AIM =>
Copy out each of the items below word for word, changing nothing.

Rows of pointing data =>
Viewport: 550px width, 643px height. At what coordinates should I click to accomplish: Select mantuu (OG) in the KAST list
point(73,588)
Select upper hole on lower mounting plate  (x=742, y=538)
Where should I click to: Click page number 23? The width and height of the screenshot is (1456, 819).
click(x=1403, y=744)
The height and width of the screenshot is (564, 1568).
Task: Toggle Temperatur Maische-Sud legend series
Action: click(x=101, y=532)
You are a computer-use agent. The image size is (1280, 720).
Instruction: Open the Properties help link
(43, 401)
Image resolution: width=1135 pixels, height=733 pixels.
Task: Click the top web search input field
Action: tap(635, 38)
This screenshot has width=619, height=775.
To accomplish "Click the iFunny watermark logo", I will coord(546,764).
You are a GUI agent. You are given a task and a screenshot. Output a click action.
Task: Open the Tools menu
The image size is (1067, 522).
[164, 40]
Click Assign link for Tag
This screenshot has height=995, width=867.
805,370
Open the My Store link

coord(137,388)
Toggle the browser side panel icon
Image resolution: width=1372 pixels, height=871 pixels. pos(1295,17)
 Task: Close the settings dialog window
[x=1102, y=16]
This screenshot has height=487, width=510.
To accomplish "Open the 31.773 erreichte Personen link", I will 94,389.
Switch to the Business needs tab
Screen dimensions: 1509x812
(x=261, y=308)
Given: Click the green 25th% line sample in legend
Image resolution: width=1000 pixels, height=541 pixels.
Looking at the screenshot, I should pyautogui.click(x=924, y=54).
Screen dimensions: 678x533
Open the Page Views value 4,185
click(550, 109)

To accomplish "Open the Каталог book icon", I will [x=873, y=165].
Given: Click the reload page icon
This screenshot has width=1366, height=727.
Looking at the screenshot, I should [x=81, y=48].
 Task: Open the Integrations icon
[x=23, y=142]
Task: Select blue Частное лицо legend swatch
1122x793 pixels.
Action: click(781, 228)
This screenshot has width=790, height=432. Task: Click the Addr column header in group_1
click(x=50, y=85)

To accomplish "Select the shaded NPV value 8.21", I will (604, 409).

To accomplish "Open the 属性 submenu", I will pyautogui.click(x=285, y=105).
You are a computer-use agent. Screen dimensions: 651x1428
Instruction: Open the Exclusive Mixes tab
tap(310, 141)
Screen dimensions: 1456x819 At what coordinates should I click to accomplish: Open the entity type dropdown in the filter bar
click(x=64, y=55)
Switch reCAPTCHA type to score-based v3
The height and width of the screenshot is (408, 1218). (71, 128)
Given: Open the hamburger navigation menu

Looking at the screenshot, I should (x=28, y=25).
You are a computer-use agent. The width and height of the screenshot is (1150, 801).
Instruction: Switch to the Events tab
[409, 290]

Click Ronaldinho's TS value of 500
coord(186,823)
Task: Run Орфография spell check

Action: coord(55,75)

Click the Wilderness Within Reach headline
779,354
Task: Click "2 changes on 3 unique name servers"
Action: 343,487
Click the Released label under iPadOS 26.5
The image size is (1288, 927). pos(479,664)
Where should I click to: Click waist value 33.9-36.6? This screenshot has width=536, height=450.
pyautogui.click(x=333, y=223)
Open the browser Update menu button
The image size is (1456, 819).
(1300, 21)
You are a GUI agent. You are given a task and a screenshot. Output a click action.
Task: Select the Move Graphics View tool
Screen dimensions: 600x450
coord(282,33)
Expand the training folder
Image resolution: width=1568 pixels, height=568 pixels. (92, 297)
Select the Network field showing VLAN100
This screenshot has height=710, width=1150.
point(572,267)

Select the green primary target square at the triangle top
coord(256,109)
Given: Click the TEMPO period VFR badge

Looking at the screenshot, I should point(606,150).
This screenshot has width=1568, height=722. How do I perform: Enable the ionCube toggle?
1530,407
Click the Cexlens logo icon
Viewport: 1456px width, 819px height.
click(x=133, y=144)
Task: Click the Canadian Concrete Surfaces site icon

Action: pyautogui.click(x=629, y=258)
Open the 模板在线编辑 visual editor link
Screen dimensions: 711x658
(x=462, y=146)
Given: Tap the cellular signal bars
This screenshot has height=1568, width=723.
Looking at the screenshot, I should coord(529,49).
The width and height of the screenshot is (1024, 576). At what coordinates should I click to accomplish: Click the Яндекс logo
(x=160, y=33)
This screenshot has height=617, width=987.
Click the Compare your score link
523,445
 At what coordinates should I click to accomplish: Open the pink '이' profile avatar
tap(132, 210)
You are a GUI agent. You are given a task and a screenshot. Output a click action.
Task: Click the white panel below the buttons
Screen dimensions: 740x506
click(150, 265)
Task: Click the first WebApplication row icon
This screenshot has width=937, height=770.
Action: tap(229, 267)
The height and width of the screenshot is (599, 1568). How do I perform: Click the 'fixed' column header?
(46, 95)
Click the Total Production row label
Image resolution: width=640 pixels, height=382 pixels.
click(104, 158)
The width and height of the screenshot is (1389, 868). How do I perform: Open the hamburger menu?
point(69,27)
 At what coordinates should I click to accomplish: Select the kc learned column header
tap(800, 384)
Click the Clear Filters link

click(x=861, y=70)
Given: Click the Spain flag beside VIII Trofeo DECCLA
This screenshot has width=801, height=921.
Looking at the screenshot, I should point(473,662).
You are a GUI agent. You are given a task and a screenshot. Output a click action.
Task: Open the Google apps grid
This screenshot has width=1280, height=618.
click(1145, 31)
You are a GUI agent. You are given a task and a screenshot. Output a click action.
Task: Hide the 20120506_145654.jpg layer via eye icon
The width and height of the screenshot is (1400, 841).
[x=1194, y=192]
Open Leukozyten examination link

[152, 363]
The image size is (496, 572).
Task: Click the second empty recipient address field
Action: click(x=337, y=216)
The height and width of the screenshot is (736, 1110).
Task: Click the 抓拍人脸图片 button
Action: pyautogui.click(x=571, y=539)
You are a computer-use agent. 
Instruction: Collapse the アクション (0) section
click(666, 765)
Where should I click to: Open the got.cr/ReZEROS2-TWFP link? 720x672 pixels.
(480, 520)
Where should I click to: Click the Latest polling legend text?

RESPONSE =>
Viewport: 550px width, 643px height. At what coordinates should I click to accomplish: Select mantuu (OG) in the KAST list
point(73,588)
Select upper hole on lower mounting plate  (x=742, y=538)
Where should I click to: Click page number 23? The width and height of the screenshot is (1456, 819).
click(x=1403, y=744)
The height and width of the screenshot is (564, 1568).
Task: Toggle Temperatur Maische-Sud legend series
Action: click(x=101, y=532)
You are a computer-use agent. The image size is (1280, 720).
Instruction: Open the Properties help link
(43, 401)
Image resolution: width=1135 pixels, height=733 pixels.
Task: Click the top web search input field
Action: tap(635, 38)
This screenshot has width=619, height=775.
To accomplish "Click the iFunny watermark logo", I will coord(546,764).
You are a GUI agent. You are given a task and a screenshot. Output a click action.
Task: Open the Tools menu
The image size is (1067, 522).
[164, 40]
Click Assign link for Tag
This screenshot has height=995, width=867.
805,370
Open the My Store link

coord(137,388)
Toggle the browser side panel icon
Image resolution: width=1372 pixels, height=871 pixels. pos(1295,17)
 Task: Close the settings dialog window
[x=1102, y=16]
This screenshot has height=487, width=510.
To accomplish "Open the 31.773 erreichte Personen link", I will 94,389.
Switch to the Business needs tab
Screen dimensions: 1509x812
(x=261, y=308)
Given: Click the green 25th% line sample in legend
Image resolution: width=1000 pixels, height=541 pixels.
Looking at the screenshot, I should pyautogui.click(x=924, y=54).
Screen dimensions: 678x533
Open the Page Views value 4,185
click(550, 109)

To accomplish "Open the Каталог book icon", I will [x=873, y=165].
Given: Click the reload page icon
This screenshot has width=1366, height=727.
Looking at the screenshot, I should [x=81, y=48].
 Task: Open the Integrations icon
[x=23, y=142]
Task: Select blue Частное лицо legend swatch
1122x793 pixels.
Action: click(781, 228)
This screenshot has width=790, height=432. Task: Click the Addr column header in group_1
click(x=50, y=85)

To accomplish "Select the shaded NPV value 8.21", I will (604, 409).

To accomplish "Open the 属性 submenu", I will pyautogui.click(x=285, y=105).
You are a computer-use agent. Screen dimensions: 651x1428
Instruction: Open the Exclusive Mixes tab
tap(310, 141)
Screen dimensions: 1456x819 At what coordinates should I click to accomplish: Open the entity type dropdown in the filter bar
click(x=64, y=55)
Switch reCAPTCHA type to score-based v3
The height and width of the screenshot is (408, 1218). (71, 128)
Given: Open the hamburger navigation menu

Looking at the screenshot, I should (x=28, y=25).
You are a computer-use agent. The width and height of the screenshot is (1150, 801).
Instruction: Switch to the Events tab
[409, 290]

Click Ronaldinho's TS value of 500
coord(186,823)
Task: Run Орфография spell check

Action: coord(55,75)

Click the Wilderness Within Reach headline
779,354
Task: Click "2 changes on 3 unique name servers"
Action: 343,487
Click the Released label under iPadOS 26.5
The image size is (1288, 927). pos(479,664)
Where should I click to: Click waist value 33.9-36.6? This screenshot has width=536, height=450.
pyautogui.click(x=333, y=223)
Open the browser Update menu button
The image size is (1456, 819).
(1300, 21)
You are a GUI agent. You are given a task and a screenshot. Output a click action.
Task: Select the Move Graphics View tool
Screen dimensions: 600x450
coord(282,33)
Expand the training folder
Image resolution: width=1568 pixels, height=568 pixels. (92, 297)
Select the Network field showing VLAN100
This screenshot has height=710, width=1150.
point(572,267)

Select the green primary target square at the triangle top
coord(256,109)
Given: Click the TEMPO period VFR badge

Looking at the screenshot, I should point(606,150).
This screenshot has width=1568, height=722. How do I perform: Enable the ionCube toggle?
1530,407
Click the Cexlens logo icon
Viewport: 1456px width, 819px height.
click(x=133, y=144)
Task: Click the Canadian Concrete Surfaces site icon

Action: pyautogui.click(x=629, y=258)
Open the 模板在线编辑 visual editor link
Screen dimensions: 711x658
(x=462, y=146)
Given: Tap the cellular signal bars
This screenshot has height=1568, width=723.
Looking at the screenshot, I should coord(529,49).
The width and height of the screenshot is (1024, 576). At what coordinates should I click to accomplish: Click the Яндекс logo
(x=160, y=33)
This screenshot has height=617, width=987.
Click the Compare your score link
523,445
 At what coordinates should I click to accomplish: Open the pink '이' profile avatar
tap(132, 210)
You are a GUI agent. You are given a task and a screenshot. Output a click action.
Task: Click the white panel below the buttons
Screen dimensions: 740x506
click(150, 265)
Task: Click the first WebApplication row icon
This screenshot has width=937, height=770.
Action: tap(229, 267)
The height and width of the screenshot is (599, 1568). How do I perform: Click the 'fixed' column header?
(46, 95)
Click the Total Production row label
Image resolution: width=640 pixels, height=382 pixels.
click(104, 158)
The width and height of the screenshot is (1389, 868). How do I perform: Open the hamburger menu?
point(69,27)
 At what coordinates should I click to accomplish: Select the kc learned column header
tap(800, 384)
Click the Clear Filters link

click(x=861, y=70)
Given: Click the Spain flag beside VIII Trofeo DECCLA
This screenshot has width=801, height=921.
Looking at the screenshot, I should point(473,662).
You are a GUI agent. You are given a task and a screenshot. Output a click action.
Task: Open the Google apps grid
This screenshot has width=1280, height=618.
click(1145, 31)
You are a GUI agent. You are given a task and a screenshot. Output a click action.
Task: Hide the 20120506_145654.jpg layer via eye icon
The width and height of the screenshot is (1400, 841).
[x=1194, y=192]
Open Leukozyten examination link

[152, 363]
The image size is (496, 572).
Task: Click the second empty recipient address field
Action: click(x=337, y=216)
The height and width of the screenshot is (736, 1110).
Task: Click the 抓拍人脸图片 button
Action: pyautogui.click(x=571, y=539)
You are a computer-use agent. 
Instruction: Collapse the アクション (0) section
click(666, 765)
Where should I click to: Open the got.cr/ReZEROS2-TWFP link? 720x672 pixels.
(480, 520)
Where should I click to: Click the Latest polling legend text?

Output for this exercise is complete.